_INSTRUCTIONS FOR THE TASK_.
Leaving out the pictures, copy each record below exactly.

[Stored data]
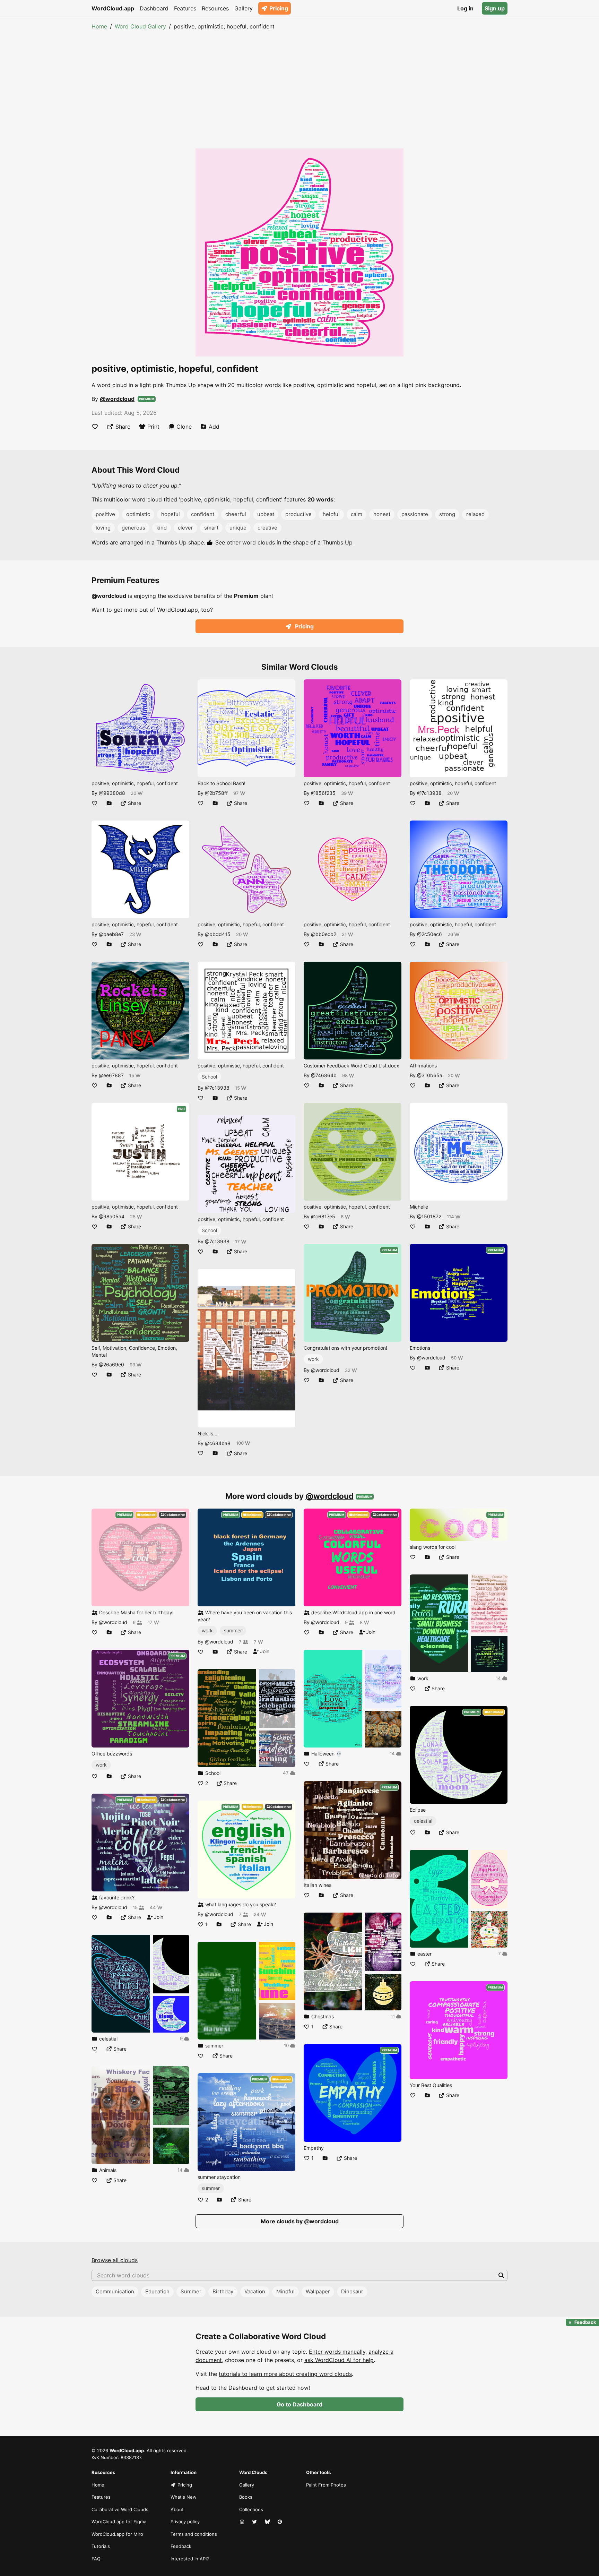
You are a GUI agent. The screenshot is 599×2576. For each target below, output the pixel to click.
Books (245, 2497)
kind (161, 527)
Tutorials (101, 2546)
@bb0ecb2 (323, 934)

_RESULT_.
You are a GUI agent. The screenshot is 599×2576. For each target below, output the pixel to click.
Books (245, 2497)
kind (161, 527)
Tutorials (101, 2546)
@bb0ecb2 (323, 934)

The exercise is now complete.